Cairn’s balance sheet has a net cash position of $335m. This provides it with sufficient capital through which to embark on an ambitious programme during 2017. Already, it has drilled six successful wells in Senegal and plans to embark on further exploration and appraisal drilling in the coming year. Furthermore, it plans to continue development of its North Sea assets, where it’s working towards first oil and cash flow.
Both the Catcher and Kraken developments in the North Sea are on target for first oil in 2017, with a peak net targeted production to Cairn of around 25,000 boepd (barrels of oil equivalent per day). Alongside this, a third phase of drilling is to start thismonth in Senegal, with a further evaluation of the SNE discovery. While the company is currently unable to access its 10% residual shareholding in Cairn India, it’s confident in the strength of its case to seek damages.
An improving outlook
Clearly, the rising price of oil in recent months is a positive for Cairn and the wider oil and gas industry. The reduction in supply by OPEC means the price of oil could realistically move higher in the coming months.

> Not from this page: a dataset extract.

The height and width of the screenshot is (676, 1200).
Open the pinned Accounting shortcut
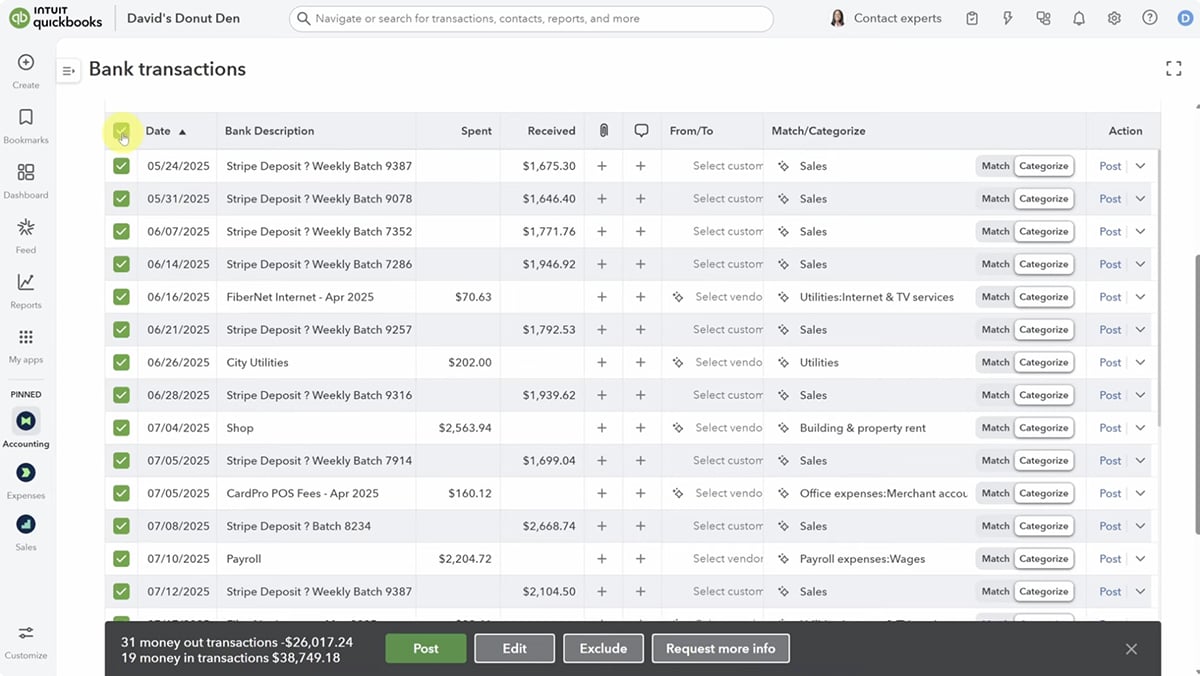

Therefore, the wider sector could prove to be a sound place to invest, with a number of large, profitable companies trading at low valuations.
For example, BP is forecast to increase its bottom line by 125% this year, followed by further growth of 23% next year. This puts it on a price-to-earnings growth (PEG) ratio of just 0.6, which indicates that it offers excellent value for money. Similarly, its dividend yield of 6.2% is also becoming more appealing. It’s due to be covered 1.25 times in 2018, which indicates it’s sustainable over the long run and could even rise in future years.
By comparison, Cairn is expected to remain lossmaking in the current year. While its net cash position is strong and it’s due to move into profitability next year, this already seems to have been priced-in by the market. The company has a forward price-to-earnings (P/E) ratio of 18.7 versus just 12.8 for BP. Therefore, due to the latter’s higher profitability, better valuation and income appeal, it seems to be the better option at the present time.
Certainly, Cairn could prove to be a star buy in the coming years, but with lower risk and higher potential rewards, BP could outperform it over the medium term.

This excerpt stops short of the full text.